In the awkward pauses, Jerome looked out over the pond. Clay City looked back toward the cottage, where her friends continued to watch.

"We know you're here for Barbara," she said. "Is that right?"

Jerome nodded. "Yes."

"It took Janet longer to come for her than we thought it would."

"Yes," Jerome said. "She misses you all."

"She was unhappy here. What's your name?" This directness was much like the assuming way Stephen Boyce had taken Jerome's seat in Janet's car. When Jerome paused a beat too long, she went on. "I don't know what all Janet's told you . . ."

"I'm Jerome. She's talked about her daughter—and, of course, her husband. She talks a lot about the old days, this place. She misses this life, I think."

Clay City looked over her shoulder to the women watching. She stared out at the pond.

"Don't let me keep you from anything," Jerome said. "Maybe I'll walk back to the barn. I'd have stayed but the cows made me self-conscious. Those big brown eyes." They both laughed.

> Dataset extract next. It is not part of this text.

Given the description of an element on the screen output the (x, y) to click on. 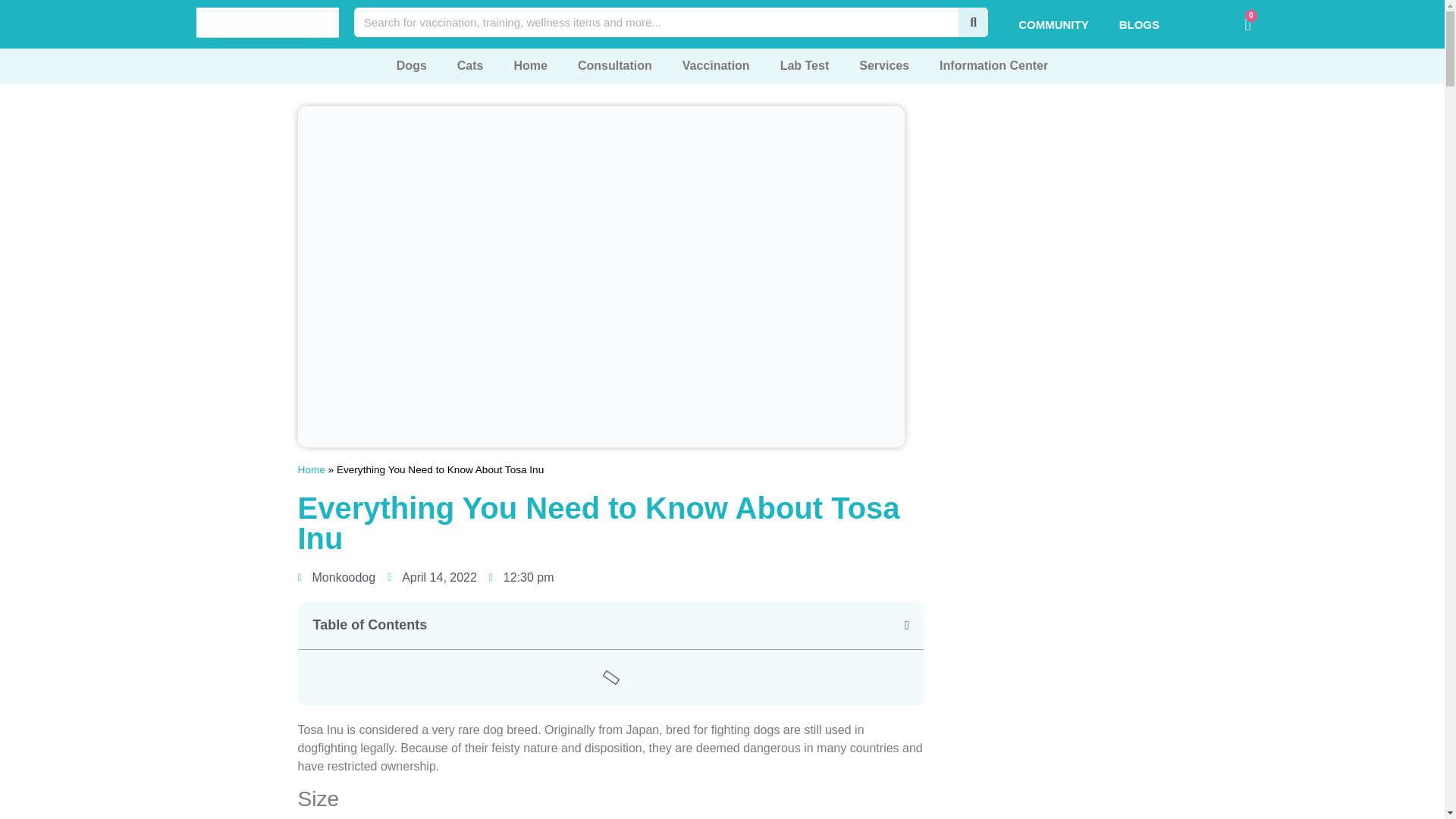
COMMUNITY (1053, 24)
Best Veterinary Service in India (267, 22)
BLOGS (1138, 24)
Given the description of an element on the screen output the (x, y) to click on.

"Will's been having trouble lately. I don't know how much you know."

There was no telling what this lady meant or what she was assuming. Jerome watched her eyes, and what he saw was that she was watching his. After a while he pointed out over the pond, down a long slope to a cluster of rough shacks. "What's that?" The ground around the shacks had been bulldozed.

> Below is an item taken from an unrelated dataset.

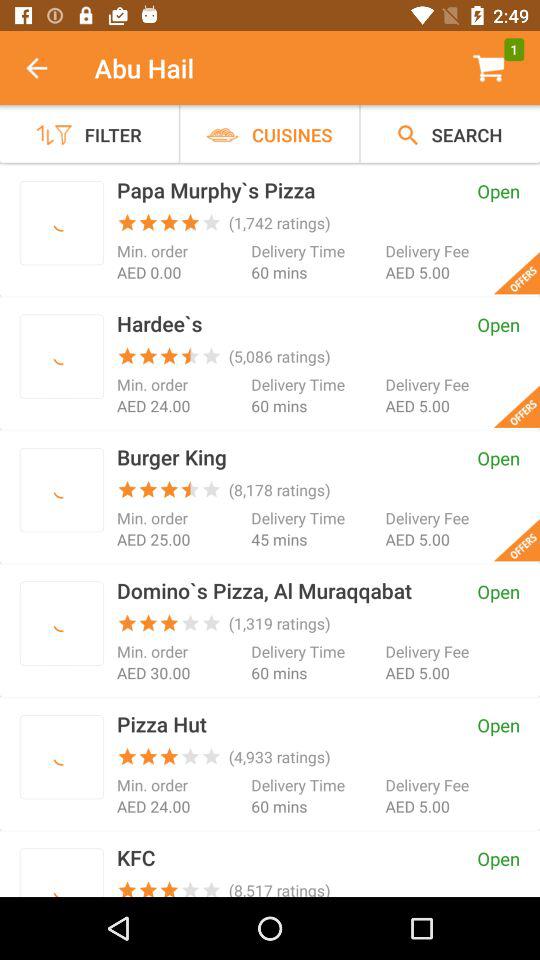
go back (47, 68)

"We've been doing some clearing down there," she said. "When visitors come—or 'temporaries,' we call them, somebody who might want to join—they stay there. Might end up down there several weeks before they're allowed to come up and stay in the lodge." She indicated the house. "That's the lodge. A lot of kinds of people used to think they wanted to live here . . ." She smiled again. "And we, of course, would never know if we wanted them. Now nobody's coming at all," she added after a moment. "Mostly, we're losing people." She avoided his eyes. "Some of them, when they leave it's in the middle of the night. Like they feel they've failed." The pond whipped up a little in an afternoon breeze. She led him down to the edge of the water, where there was a sort of log bench. "Mostly we would get the young ones. They would always be disappointed that certain things here were about the same as in the world."

"Such as?"

"Such as the raggedy ways people relate."

The woods were very quiet except for the gentle wind. He checked back toward the barn.

"You go through times when this life out here is all you need." She shyly laughed at herself.

"I can understand why someone might want to come here to live," he said.